A mente burocrata abafa a criatividade. Impõe o desespero. Cultiva o desalento. Sustenta o desânimo. Se fosse um quadro era cinzento. Escuro. Tétrico. Atroz. Pensa-se sempre no, ou na burocrata como alguém com faces do rosto chupadas pela amargura. É uma máscara com olhar cadavérico. Inexpressivo. Um morto vivo. É uma mente sanguessuga, condoída no amargo da sua vida, posta em lugar de destaque a sugar a energia de todas as vidas que passam por uma organização, geralmente estatal. Como consegue o Estado munir-se desta gente? Será caso de estudo? Talvez não! Como diria Hobbes, o Estado é um Leviatã, monstro bíblico, incapaz de ser derrotado. E os burocratas sabem-no. Amam-no. Por isso por ali se deixam ficar engordando tal monstro. Max Weber traçou as características-tipo da burocracia. Mas onde viu o “caráter impessoal” não se apercebeu que é a “ação social” em obediência a um fim burocrata, pessoaliza as leis gerais da burocracia em seu benefício.

Com o seu cinismo, a mente burocrata obscura qualquer cidade. É uma sentença de estagnação. Produz um território onde nada emerge, nada floresce, nada cresce, nada anima, nada muda, nada estimula, nada impulsiona, nada encoraja. Pode até haver, ali e acolá, ideias e projetos coloridos de criatividade. Gente tentando injetar energia vital a ver se tal contamina.  É certo que em muitas cabeças haverá propósitos e até luta cerrada contra a mente burocrata. Mas é de todo muito difícil fazer derrear essa malha mental consolidada que, numa terra decente, jamais poderia estar presente. Lamentavelmente, a mente burocrata prevalece em quase todos os setores. E, às vezes, no silêncio dos gabinetes e na teimosia burocrata há finais infelizes, remetidos para o fundo do desconhecimento público.  

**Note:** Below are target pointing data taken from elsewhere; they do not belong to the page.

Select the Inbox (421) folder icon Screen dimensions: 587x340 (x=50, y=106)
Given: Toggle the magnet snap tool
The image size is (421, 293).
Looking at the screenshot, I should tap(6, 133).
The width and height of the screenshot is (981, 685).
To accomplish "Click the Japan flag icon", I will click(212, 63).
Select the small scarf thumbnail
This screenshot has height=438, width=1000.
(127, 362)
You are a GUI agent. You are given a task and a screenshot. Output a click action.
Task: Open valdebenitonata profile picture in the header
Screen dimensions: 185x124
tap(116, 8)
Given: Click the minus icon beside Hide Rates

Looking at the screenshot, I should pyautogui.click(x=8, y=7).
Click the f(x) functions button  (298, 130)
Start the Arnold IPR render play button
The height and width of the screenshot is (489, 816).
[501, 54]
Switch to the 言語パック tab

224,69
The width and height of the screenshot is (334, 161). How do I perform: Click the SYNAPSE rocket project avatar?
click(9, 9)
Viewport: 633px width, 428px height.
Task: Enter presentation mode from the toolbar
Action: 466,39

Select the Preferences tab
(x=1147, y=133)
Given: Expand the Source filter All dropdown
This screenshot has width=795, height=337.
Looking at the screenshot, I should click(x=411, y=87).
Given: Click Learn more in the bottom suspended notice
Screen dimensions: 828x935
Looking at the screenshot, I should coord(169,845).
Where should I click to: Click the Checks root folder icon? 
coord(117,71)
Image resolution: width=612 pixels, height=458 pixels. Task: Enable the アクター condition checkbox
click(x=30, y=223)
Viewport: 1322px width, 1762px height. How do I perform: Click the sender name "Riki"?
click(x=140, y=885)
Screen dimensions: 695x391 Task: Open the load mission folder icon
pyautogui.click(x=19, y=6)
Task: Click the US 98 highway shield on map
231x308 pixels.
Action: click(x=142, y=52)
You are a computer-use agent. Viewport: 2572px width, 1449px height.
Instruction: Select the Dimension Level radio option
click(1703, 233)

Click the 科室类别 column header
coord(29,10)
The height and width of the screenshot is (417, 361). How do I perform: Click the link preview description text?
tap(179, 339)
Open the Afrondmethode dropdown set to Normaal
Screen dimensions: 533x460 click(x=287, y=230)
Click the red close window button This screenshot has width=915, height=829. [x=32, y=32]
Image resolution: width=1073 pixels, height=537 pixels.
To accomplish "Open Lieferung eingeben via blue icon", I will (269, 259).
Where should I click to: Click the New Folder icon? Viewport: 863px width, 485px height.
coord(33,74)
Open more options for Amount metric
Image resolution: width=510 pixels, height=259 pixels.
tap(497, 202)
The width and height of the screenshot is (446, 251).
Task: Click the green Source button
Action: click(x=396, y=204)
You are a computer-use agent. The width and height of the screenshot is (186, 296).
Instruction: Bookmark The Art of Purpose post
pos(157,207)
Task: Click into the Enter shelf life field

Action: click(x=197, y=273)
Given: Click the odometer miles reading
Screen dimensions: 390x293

Nessas circunstâncias, no limite, a mente burocrata mata. Mata pessoas. Por exemplo, numa decisão hospitalar levada ao extremo normativo, a burocracia tende a sobrepor-se ao ato médico. Mas não há como culpar a burocrata mente da morte. A mente burocrata nunca é responsável pelo intricado que lhe dá vida. Aliás, quanto mais intrincado, mais poder burocrático. É um orgasmo que se sobrepõe à vida do vulgar cidadão. Ora, na medida em que a consciência da mente burocrata é um meio que não se preocupa com fins, aplicados os meios estão justificados os fins. Morreu, paciência! Foi tudo dentro da lei, inclusive a morte. Podia-se fazer melhor? Talvez, mas seria fora da lei! Portanto, na mente burocrata meios e fins são exatamente o mesmo. Morra-se! E nunca há arrependimento, porque é preciso ter sempre em conta: É assim! Porra! É a mente burocrata! É assim!